Macrophage taking down some bacteria (the small, cylindrical shapes) (http://www.dimethaid.de/wundheilung/informationen_en.html)
I did most of my undergraduate research in the area of wound healing, so I have some experience with the process. But I recently sustained some scrapes and pulled tendons on my hand while white water rafting, and my observations of the healing process renewed my interested in the macroscopic process. The places where skin used to be scabbed over and turned red around the edges, and my thumb/hand swelled up a good deal. Watching our flesh repair itself is something we all do every now and again, but seldom do we actually think about what’s going on in there.
I did some research and found a good review paper on the topic of soft tissue wound repair. What follows is a general overview of how your body responds to a soft-tissue (skin, muscle, tendon, etc) wound. Those of your who like more details should check out the review article.
One of the most fascinating things about the response to tissue damage is that it’s pretty much a one-size-fits-all policy. Whether you get a cut, or a bruise, or a twisted ankle, your body does basically the same steps each time, just for different amounts of time.
The four steps to wound repair are basically 1) bleeding, 2) inflammation, 3) proliferation, and 4) remodelling.
Bleeding obviously occurs in almost every wound, since pretty much any wound damages vascularized tissue (most tissue needs blood supply to function, but some like muscle needs more than other like tendon). Upon injury, platelets in your blood stream begin to stick together to staunch both the flow of blood out and the flow of foreign microorganisms and other debris in. Later, other proteins are laid down to reinforce the clot. Your body knows it’s been injured when either macrophages (defense cells) come in contact with foreign cells it doesn’t recognize and/or proteins and other stuff inside your cells leak into the blood stream, where they shouldn’t be if the cell is healthy. For both cases, the inflammation response is the same.

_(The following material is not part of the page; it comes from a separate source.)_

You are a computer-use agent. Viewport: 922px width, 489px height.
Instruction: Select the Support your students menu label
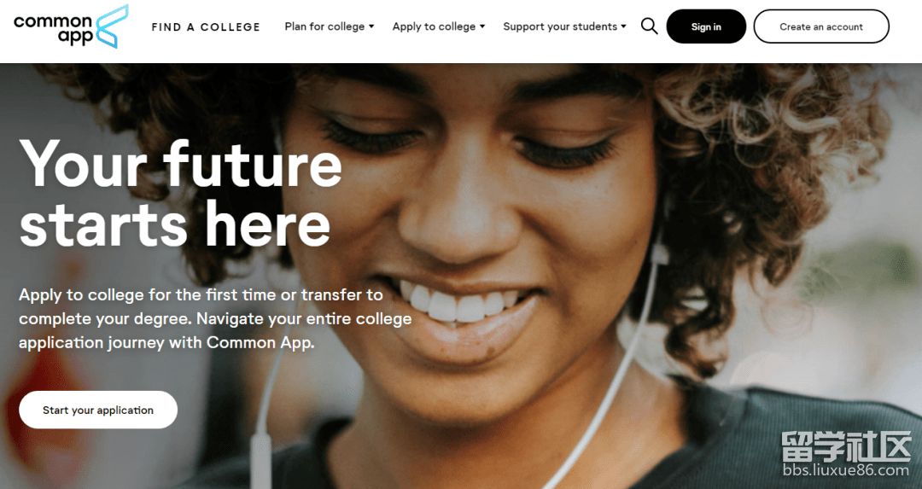pos(560,26)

In inflammation, both vascular and cellular processes occur. Your blood vessels dilate. Previously unused capillaries are opened to allow more blood to enter the wound region, bringing in new supplies and cells used in infection defense and tissue repair. Blood vessels become more leaky, which allows fluids and other things to flow into the surrounding tissue, which causes most of the swelling that occurs in any wound inflammation. The increased fluid can dilute any harmful substances at the wound site and prevent them from spreading to the rest of the body.
One the cellular front, macrophages and other types of defense cells gobble up any dead, dying, or foreign cells. In doing so, they release lactic acid, which stimulates the next phase of the process, repair. The lymphatic system slowly removes the detritus over a few days.
In tissue repair, fibroblasts (basically, the general contractors of the body) fill in new connective tissue and promote new growth from surrounding, healthy tissue. Fibroblasts lay down new collagen (a protein that basically acts like a scaffold for other tissues), which is contracted over time to make the area of the wound smaller. Interestingly, in the final remodelling phase, these collagen fibers are reorganized in the direction of the tensile stress on the tissue. As time progresses, the wound area becomes even smaller, as the collagen continues to contract, which ensures that the weaker area of the wound site is minimized to avoid future damage.
So there you have it. Our bodies are remarkably good at what they do. So next time you get a cut on your hand or leg, think about all the amazing stuff your body’s doing to repair itself.
Now, if only we could make our machines do all that.